I also use /e/OS. I'm not too versed in these things, but if I understand correctly from your comment, this decision by Google won't directly affect us right? Only in the sense that it discourages developers to not support FOSS apps?
Yeah, it won't affect you really. /e/OS is based off of AOSP and Lineage and the devs can just choose to keep it like it currently is. I haven't really found a source for it but since theres like no official play store, and the lineage community would just patch out whatever google introduces (If this even reaches AOSP) I don't think this will ever bother neither of us. The real threat comes from FOSS projects dying bc most Android users still use proprietary android
Alright, thanks for the confirmation! Yeah, hopefully this won't affect FOSS projects too much...
Hard agree. If I'm forces to only run barely used FOSS apps, then I might as well buy a linux phone.
This is my #1 concern with this bullshit.
I can't see this move by Google as anything but a power grab to reduce competition. If someone wants to bear the "risk" of installing software that hasn't been vetted by Google, why does Google insist on being a nanny that makes it more difficult? Money, that's why. Google is acting to try to enforce its monopoly over android apps. GrapheneOS, which is more secure than android, doesn't make a fuss over this issue. No, this is only an issue with the company that hoovers up all your data in breach of your privacy.
I can’t see this move by Google as anything but a power grab to reduce competition
It locks down phones. Without sideloading the elite controls which messenger services can be used. They most likely can also secretly update apps and replace them with versions that leak the encryption keys.

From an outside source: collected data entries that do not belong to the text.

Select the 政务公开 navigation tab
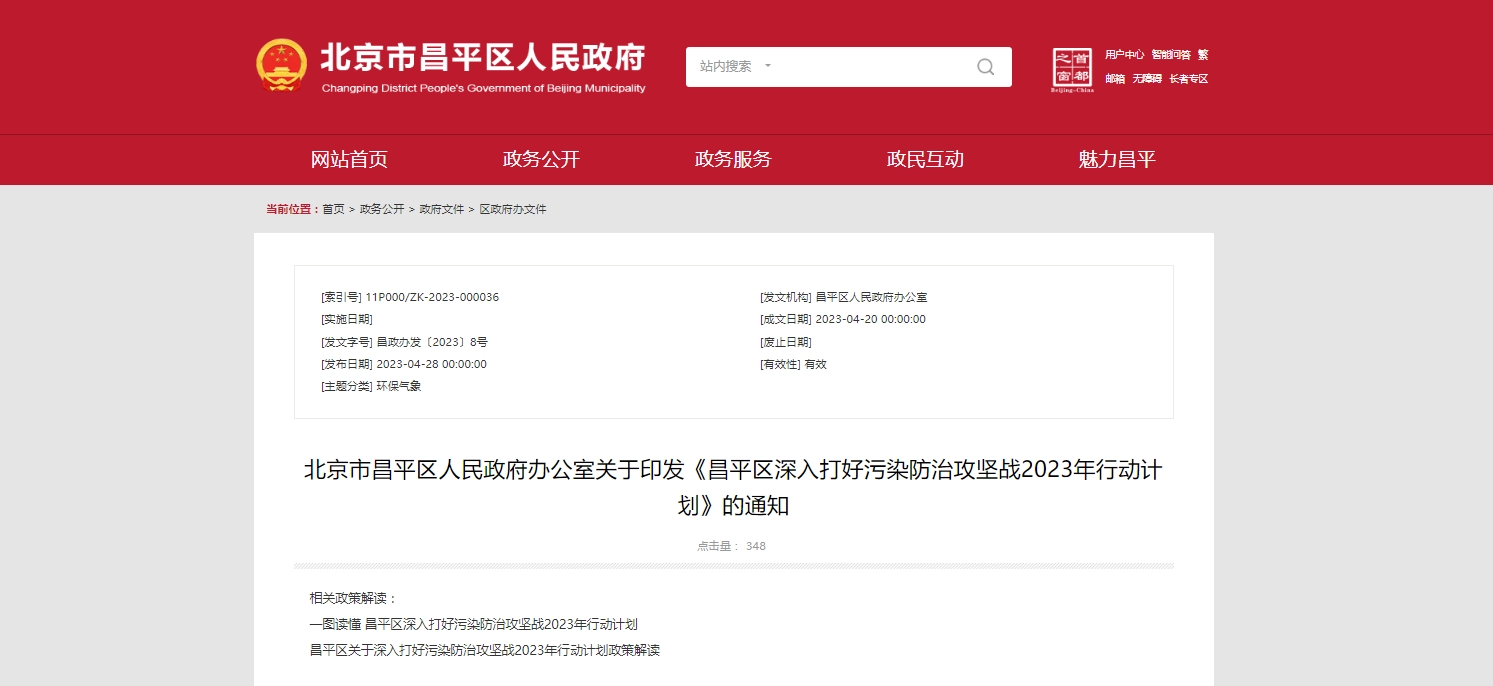click(x=541, y=159)
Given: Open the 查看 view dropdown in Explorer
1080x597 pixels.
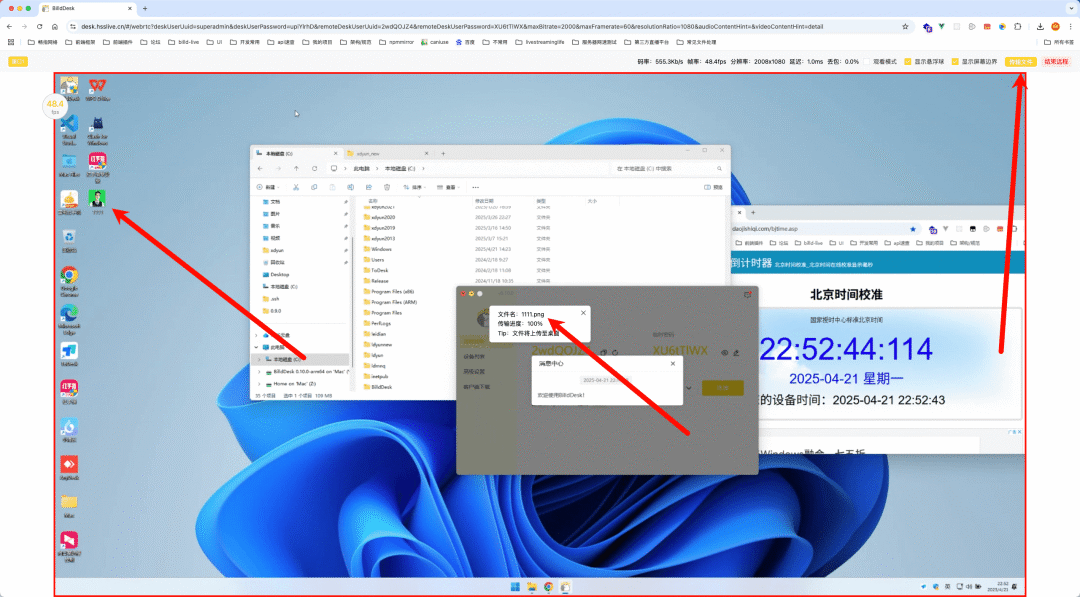Looking at the screenshot, I should 455,187.
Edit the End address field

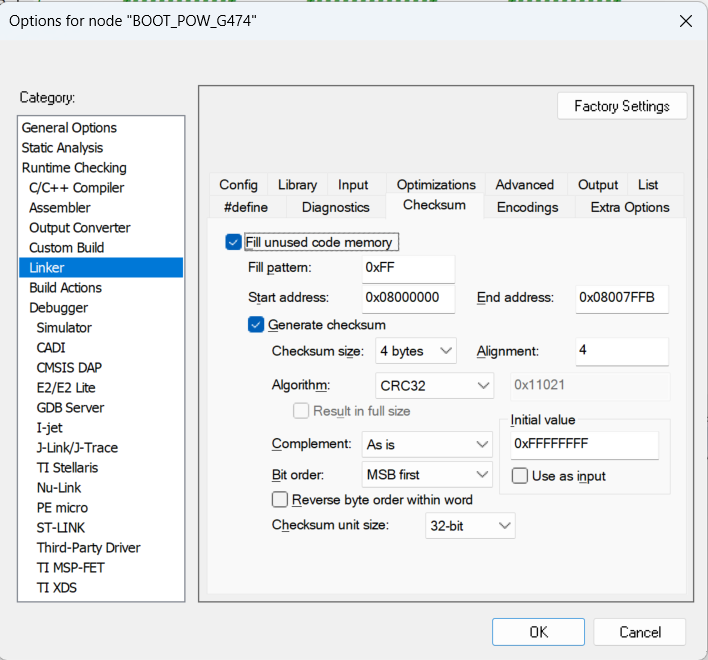622,298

With Google not being threatened by a competitor this essentially tells us that the elite is serious about moving to fascism.

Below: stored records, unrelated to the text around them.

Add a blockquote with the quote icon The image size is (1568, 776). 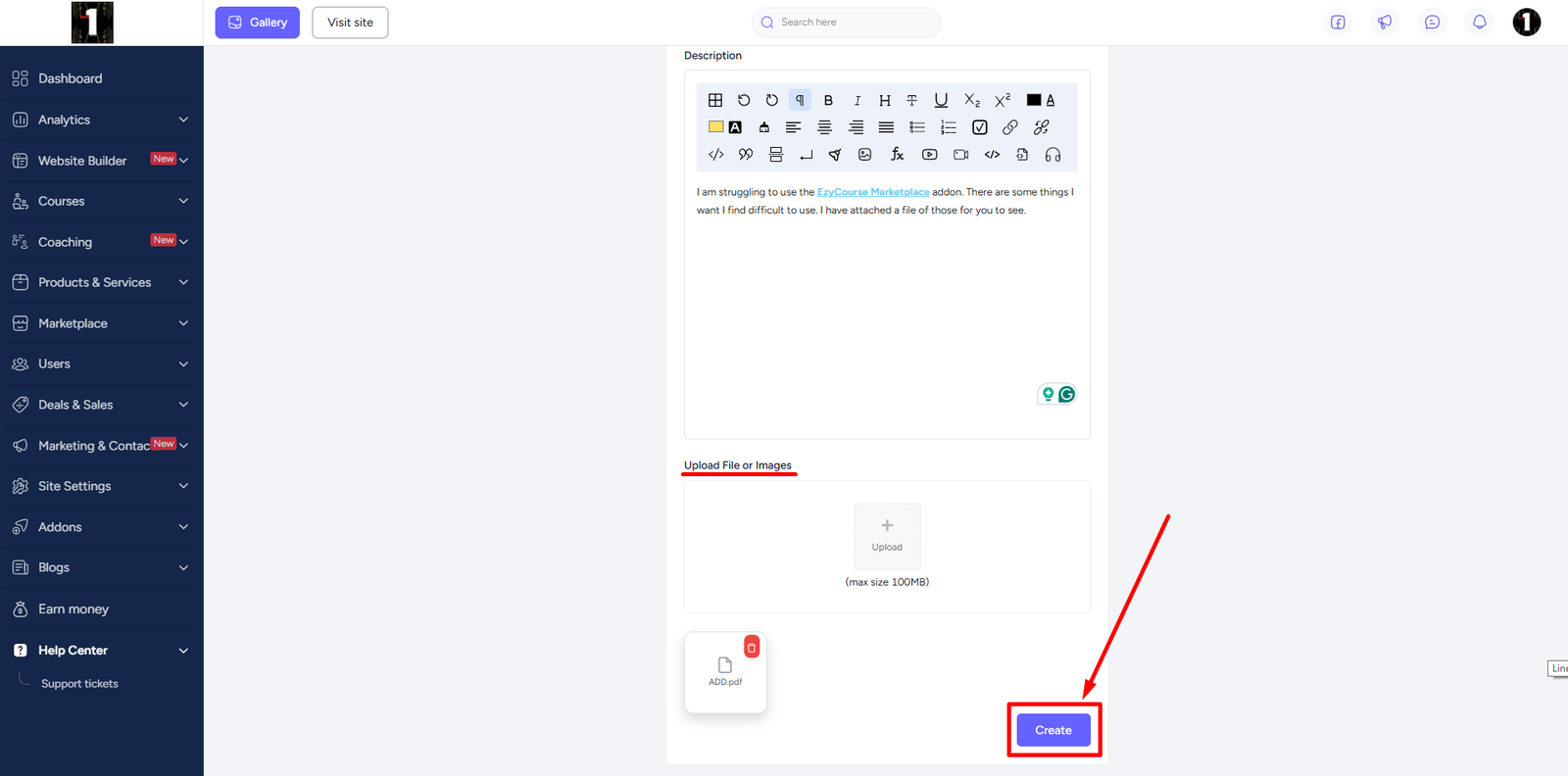tap(746, 155)
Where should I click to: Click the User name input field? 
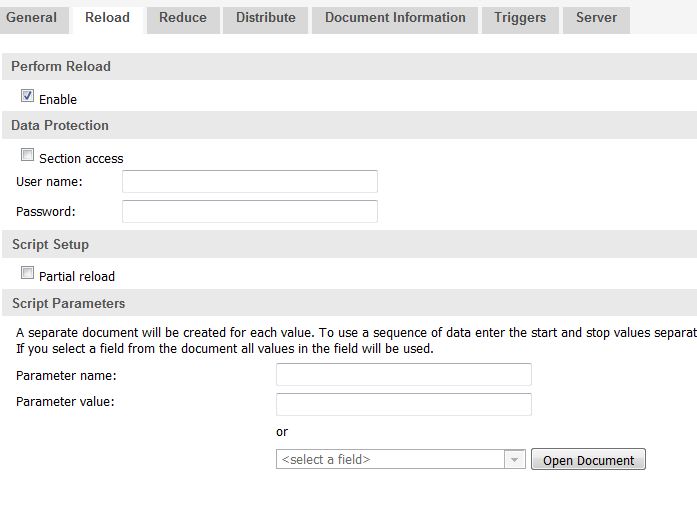[x=250, y=181]
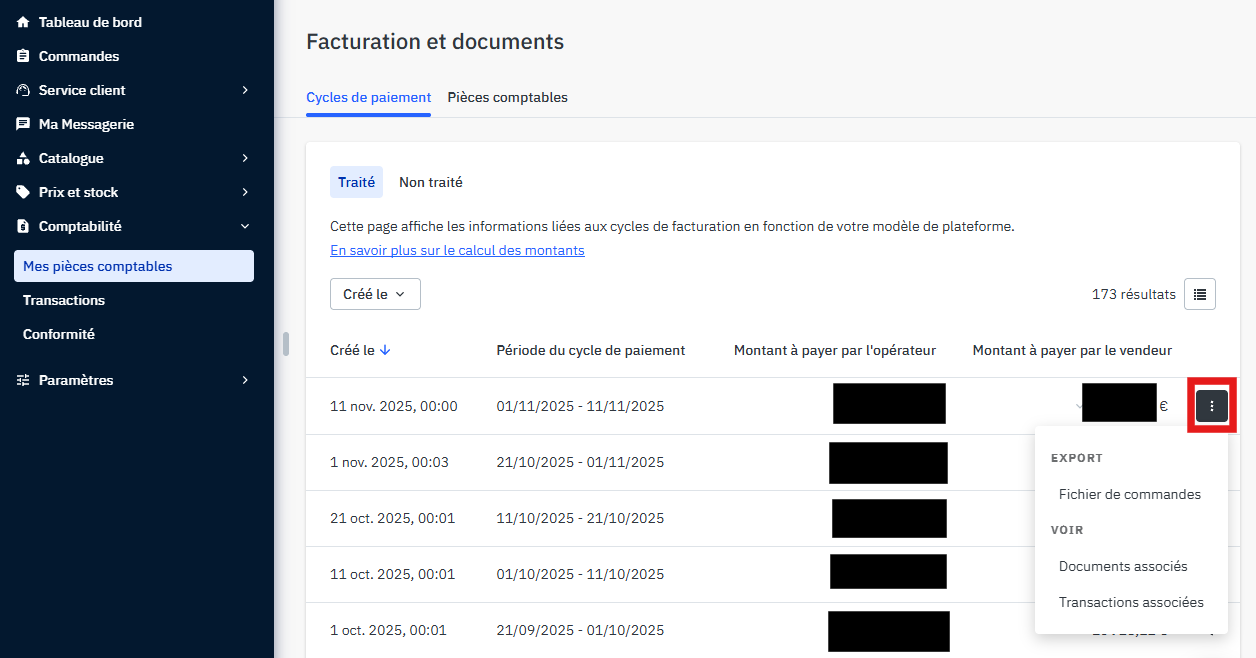Switch to the Non traité filter
This screenshot has width=1256, height=658.
pyautogui.click(x=430, y=182)
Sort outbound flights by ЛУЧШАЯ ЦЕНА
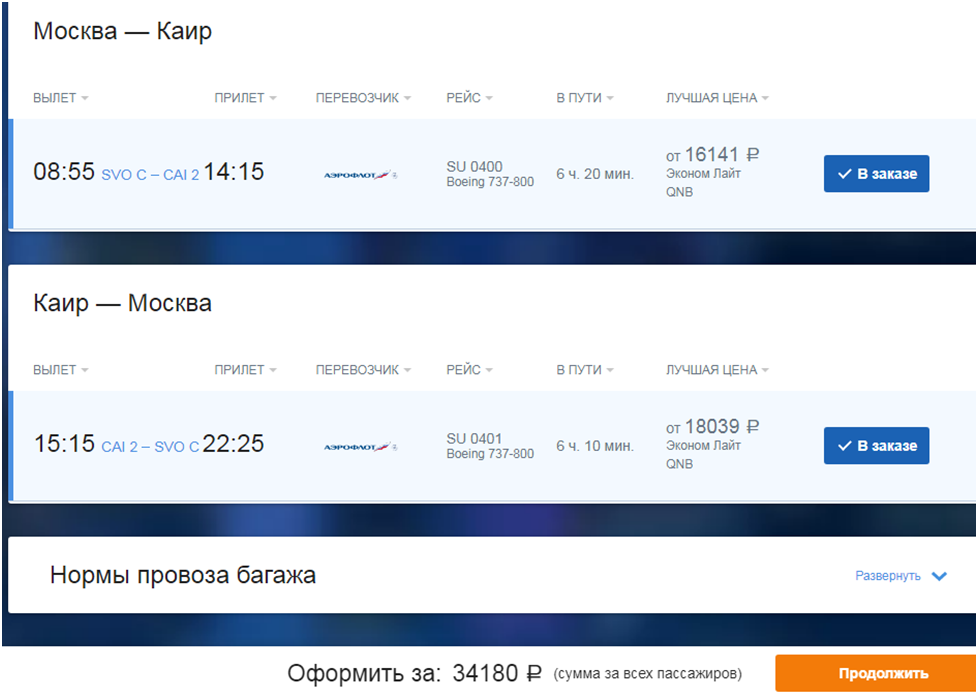 717,98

It's frightening to me that the comment has 85 upvotes but no reply that points this out.
I only hope that manufacturers respond to this kind of behavior. Motorola deserves full credit for adopting grapheneos. I think some of the Chinese manufacturers have their own forks too?

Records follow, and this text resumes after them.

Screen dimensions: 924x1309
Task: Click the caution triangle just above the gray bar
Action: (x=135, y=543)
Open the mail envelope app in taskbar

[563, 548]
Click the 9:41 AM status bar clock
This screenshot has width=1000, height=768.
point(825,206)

How? The TOS for selling phones with Google services is that they can't sell phones with an Android fork outside China. Even the ODM is affected, meaning nobody will ever think this.
I saw in Italy that selling phones without Google services is a death sentence, Huawei crashed from 25% marketshare to 0% basically overnight even if they already had a "plan B" where they made "new" phones using the same specs and codename but in a different shape to buy time and when they launched their fork they had a 1:1 replacement for GMS called HMS so devs could still embed Google Maps and it will be replaced automatically by petal maps. Devs could upload their apps with a single click and users could install Google services unofficially installing an "unofficial 😉" APK with all the right signatures. Nobody did that. One click = too much work = nobody touches the default
At least they can leave the bootloader unlockable for us, but fucking Xiaomi really needs to make 200 new fucking models a year with lots of proprietary bits and abandons them after 6 months so it's impossibile for the community to make a well supported custom ROM. They copy everything from apple except the part where they should only make 4 fucking models a year. Basic, standard, pro and pro max. Don't need a "Xiaomi Redmi note 29T pro 5G wideband edition"
To be clear, GrapheneOS or any other fork of Android is not a long term viable solution as it is still dependent on Google. We need to break the Google/Apple duopoly. And of course, Linux phones are an option but people need top get behind it.